Prosecutors and federal securities regulators would later tell a different story of the sale, alleging that Morton was just a front for 45-year-old Jason Galanis.
Galanis, once dubbed by Forbes magazine as “Porn’s New King” after he purchased the largest credit-card processor for internet pornography, had been charged by federal regulators with accounting fraud and financial reporting violations in 2007. He was fined $60,000 and barred from serving as an officer in any corporation for five years.
The Los Angeles resident had also been born into a life of white-collar crime, his father already twice convicted of massive securities fraud schemes.
In the 1970s, John "Yanni" Galanis bilked the former head of the New York Stock Exchange in a stock scheme. Then in the 1980s, he lured celebrities Eddie Murphy, Sammy Davis Jr. and others to invest in phony tax shelters. That scam pushed four banks into bankruptcy. His 27-year prison sentence for securities fraud and racketeering at the time was believed to be the longest ever for a white-collar criminal.
By 2010, John Galanis was out of prison. That's when father and son for the first time went into business together.
They first ran a $20 million stock swindle that included bribing investment advisers, a scam that by 2015 was under investigation by federal regulators. And beginning in 2014, they got another elaborate $63 million scheme going that would ultimately ensnare OSERS.
That story starts with the elder Galanis and the impoverished Pine Ridge Reservation in South Dakota, home of the Oglala Sioux Tribe.
During a Las Vegas tribal economic development conference, Galanis met with leaders of the Wakpamni District, a small political subdivision of the tribe located near the Nebraska border, and offered them hope. If the community's economic development arm issued bonds, he said he could find investors to buy them. The bond proceeds would then be invested to provide interest payments to the bond holders plus income that could improve lives for the Wakpamni people.
But in reality, the bonds were worthless fakes. Once the conspirators sold them, they had no intention of investing the money to benefit the tribe.
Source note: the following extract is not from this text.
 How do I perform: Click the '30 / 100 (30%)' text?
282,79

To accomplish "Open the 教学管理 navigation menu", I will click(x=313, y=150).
The second part of the scheme involved Jason Galanis buying small investment firms. He would tap client funds in which the firm had total discretion on investment decisions, sell the Wakpamni bonds into the portfolios and then walk away with the cash.
In his search for firms to buy, Galanis became acquainted with Morton, who with business partner Richard Deary was trying to start a socially responsible investment firm by acquiring an existing firm. Morton and Galanis decided to buy a firm together, with Galanis providing the cash.
In federal filings, Morton did not properly disclose who was providing her financing, shielding the involvement of Galanis and his co-conspirators.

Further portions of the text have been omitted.